> [Things to do]
(1) Answer these questions about the post on PolitiFact Florida's ratings:
(a) Which newspaper was the one-time PolitiFact Ohio affiliate?
(b) What rating did PolitiFact give Alan Grayson's claim about Patrick Murphy?
(c) What did Patrick Murphy charge Marco Rubio with?
(2) Proceed with the post on PolitiFact Florida's ratings of Alan Grayson and Patrick Murphy by writing what comes after its final line.

> [Extract to read]
⁂

Friday, August 26, 2016

A partisan coin flip for PolitiFact Florida?

A former staffer at the Cleveland Plain Dealer (the one-time PolitiFact Ohio affiliate) said the difference between one rating and another often amounted to a coin flip.

Such coin flips provide a golden opportunity for bias to swing the vote in one of PolitiFact's "star chamber" judgment sessions.

PolitiFact Florida gives us a wonderfully illustrative pair of examples:

Alan Grayson (D) vs  Patrick Murphy (D), May 16, 2016

Democrat Alan Grayson charged fellow Democrat and senate primary opponent Patrick Murphy with voting in favor of the House Benghazi committee. PolitiFact found Grayson's claim "Mostly  True." It would have been simply "True" except Grayson neglected to mention that Murphy defended his vote by saying he wanted the committee to clear Hillary Clinton's name.


Patrick Murphy (D) vs Marco Rubio (R), August 24, 2016

Democrat Patrick Murphy (same Patrick Murphy from the example above) charged Republican incumbent senatorial candidate Marco Rubio with voting against the Violence Against Women Act. PolitiFact Florida rated Murphy's claim "True," while pointing out that Rubio objected to changes made to the Act when it was submitted for reauthorization. Rubio said he favored the original wording.



But ... but ... but ...

⁂

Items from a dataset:
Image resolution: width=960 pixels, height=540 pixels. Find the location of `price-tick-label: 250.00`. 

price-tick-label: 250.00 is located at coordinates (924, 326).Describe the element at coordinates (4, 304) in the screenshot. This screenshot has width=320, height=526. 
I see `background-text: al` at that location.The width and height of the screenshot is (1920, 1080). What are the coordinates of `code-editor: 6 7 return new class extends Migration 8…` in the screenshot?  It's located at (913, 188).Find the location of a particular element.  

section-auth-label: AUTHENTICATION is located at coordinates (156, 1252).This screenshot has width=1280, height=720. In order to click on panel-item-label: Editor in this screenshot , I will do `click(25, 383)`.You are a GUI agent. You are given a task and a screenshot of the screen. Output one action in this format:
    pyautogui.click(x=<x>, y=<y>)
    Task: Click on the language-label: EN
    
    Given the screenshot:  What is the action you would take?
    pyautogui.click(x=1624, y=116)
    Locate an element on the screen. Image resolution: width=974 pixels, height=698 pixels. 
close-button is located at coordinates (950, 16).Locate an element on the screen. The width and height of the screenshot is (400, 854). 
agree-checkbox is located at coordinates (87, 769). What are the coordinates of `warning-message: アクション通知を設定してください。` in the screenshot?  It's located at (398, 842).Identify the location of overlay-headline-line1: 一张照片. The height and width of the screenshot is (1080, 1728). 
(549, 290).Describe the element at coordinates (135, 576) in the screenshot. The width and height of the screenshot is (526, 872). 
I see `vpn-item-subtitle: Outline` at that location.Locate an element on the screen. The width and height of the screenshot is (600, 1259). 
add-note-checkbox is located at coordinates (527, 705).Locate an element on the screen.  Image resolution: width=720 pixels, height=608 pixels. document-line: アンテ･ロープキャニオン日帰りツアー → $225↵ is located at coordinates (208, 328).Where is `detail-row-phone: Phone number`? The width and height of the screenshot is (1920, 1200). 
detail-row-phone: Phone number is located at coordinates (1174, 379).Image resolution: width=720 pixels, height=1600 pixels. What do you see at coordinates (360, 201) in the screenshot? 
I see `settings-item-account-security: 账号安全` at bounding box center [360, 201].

⁂

> [Results by task]
(1)
(a) The Cleveland Plain Dealer.
(b) "Mostly True."
(c) Voting against the Violence Against Women Act.

(2)
We often encounter one knee-jerk defense when we compare two different and inconsistent ratings from PolitiFact: The circumstances were different!

Yes, the circumstances are always at least somewhat different when comparing two different fact checks. It's the difference between the two that makes them two different fact checks in the first place. The difference in circumstance only serves as a defense against the charge of inconsistency if the difference serves as a good explanation for the difference in ratings.

Grayson made a compound charge against Murphy, while Murphy made a simple charge against Rubio. That's a difference, but it only makes explaining the different ratings more difficult. PolitiFact Florida made no complaint against Grayson's charge that Murphy was in a small group of Democrats voting for the Benghazi committee. Averaging that "true" part of the rating with the less-true "voted for" part of the rating makes the latter even lower when considered by itself.

The difference in this case relies entirely on whatever criteria PolitiFact Florida used to figure out when it is okay to leave out context.

Coin flip?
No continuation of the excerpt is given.